▶ Problem:
Your task is to transcribe all of the records exactly and leave out the pictures.

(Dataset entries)
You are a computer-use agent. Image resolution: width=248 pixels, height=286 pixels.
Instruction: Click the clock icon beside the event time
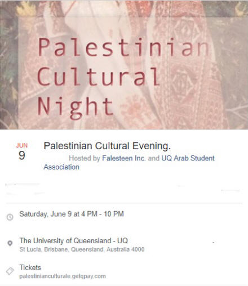tap(10, 217)
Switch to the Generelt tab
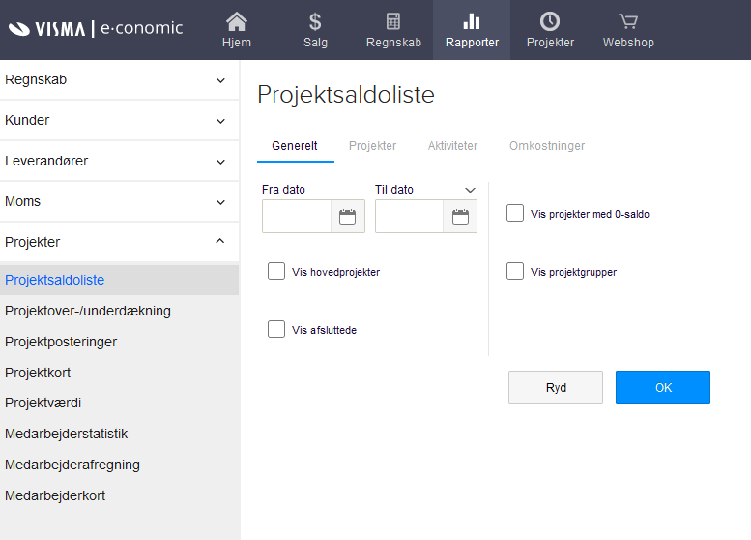Image resolution: width=751 pixels, height=540 pixels. point(295,146)
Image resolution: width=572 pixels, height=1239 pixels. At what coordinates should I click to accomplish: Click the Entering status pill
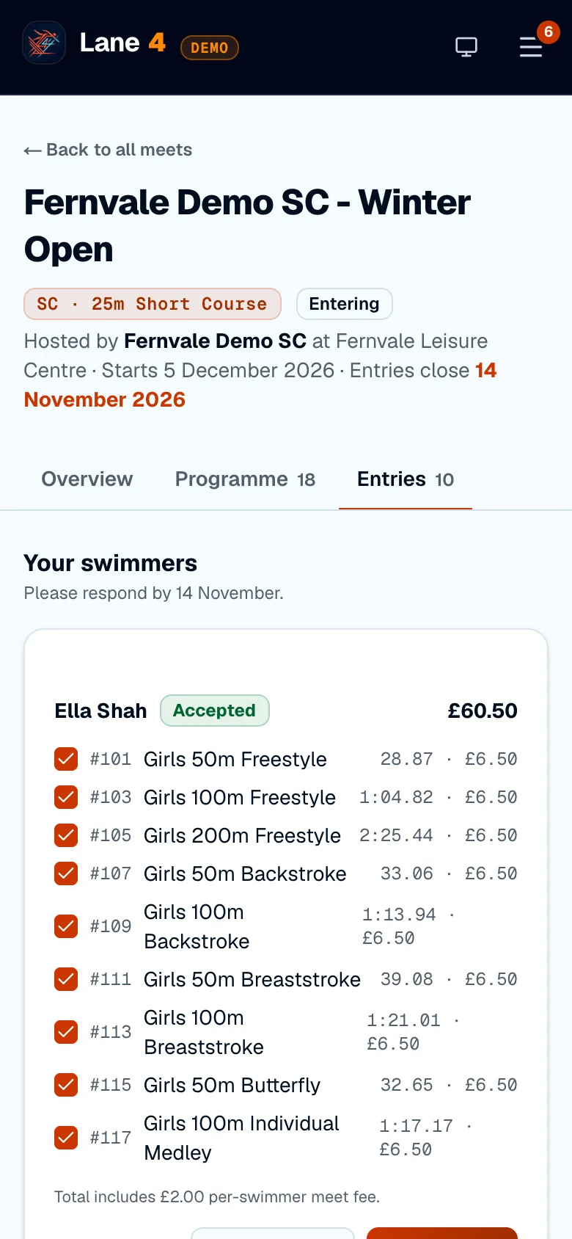point(345,304)
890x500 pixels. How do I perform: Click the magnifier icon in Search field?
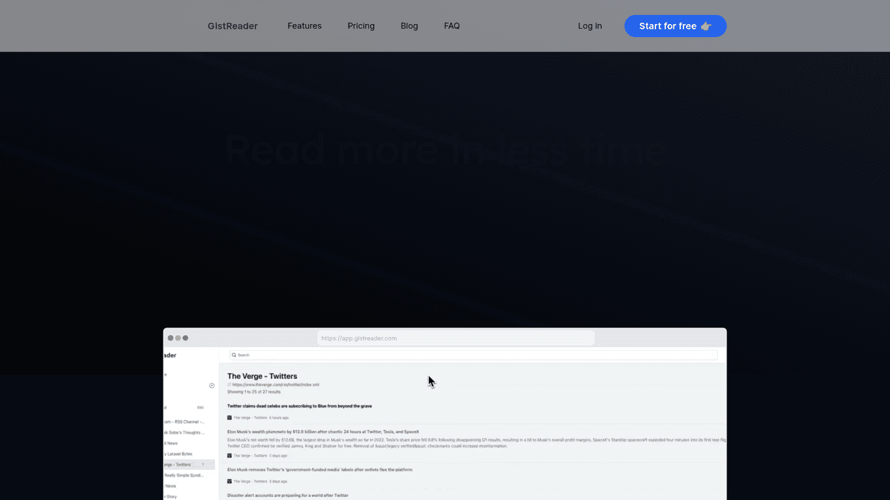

▶ Solution:
You are a computer-use agent. Image resolution: width=248 pixels, height=286 pixels.
Instruction: Click the clock icon beside the event time
tap(10, 217)
Switch to the Generelt tab
Image resolution: width=751 pixels, height=540 pixels. point(295,146)
Image resolution: width=572 pixels, height=1239 pixels. At what coordinates should I click to accomplish: Click the Entering status pill
point(345,304)
890x500 pixels. How do I perform: Click the magnifier icon in Search field?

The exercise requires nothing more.